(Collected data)
──────────
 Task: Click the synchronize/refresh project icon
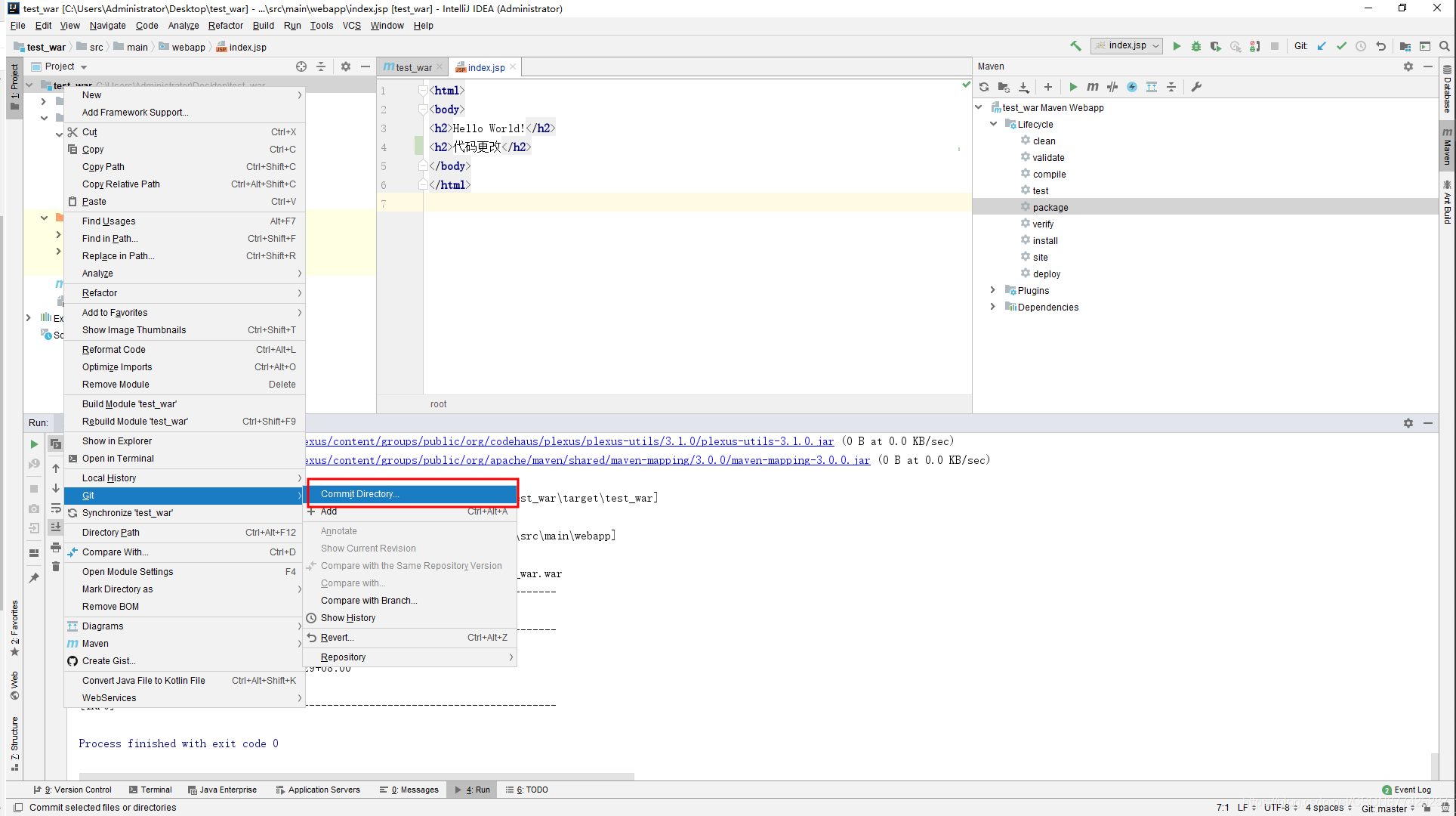coord(985,87)
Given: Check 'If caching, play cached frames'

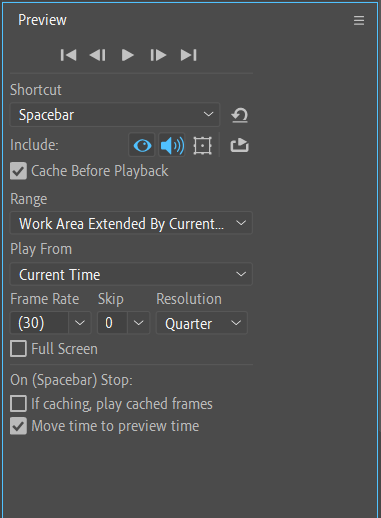Looking at the screenshot, I should coord(18,404).
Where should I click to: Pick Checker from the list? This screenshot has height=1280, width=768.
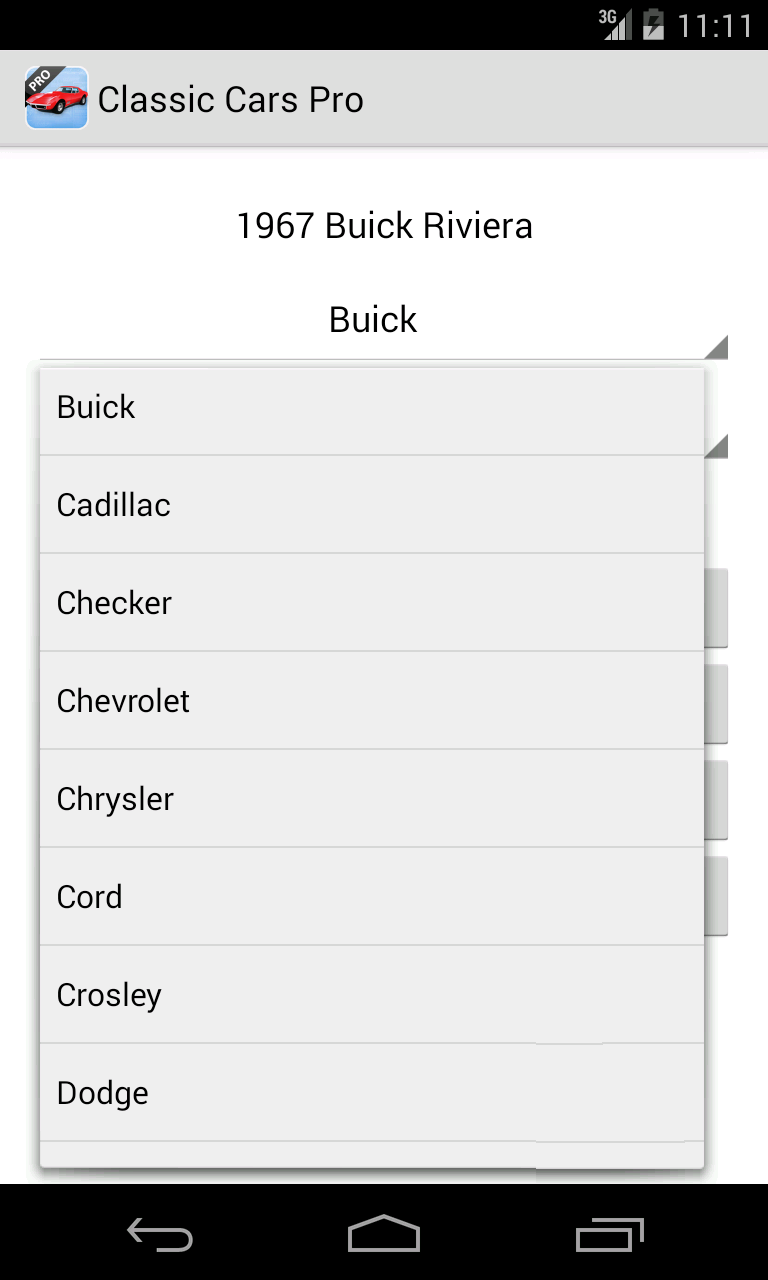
──────────
Problem details: Could you write out the records again exactly, without any of their pictures?

Exercise output:
 Task: Click the synchronize/refresh project icon
coord(985,87)
Given: Check 'If caching, play cached frames'

Looking at the screenshot, I should coord(18,404).
Where should I click to: Pick Checker from the list? This screenshot has height=1280, width=768.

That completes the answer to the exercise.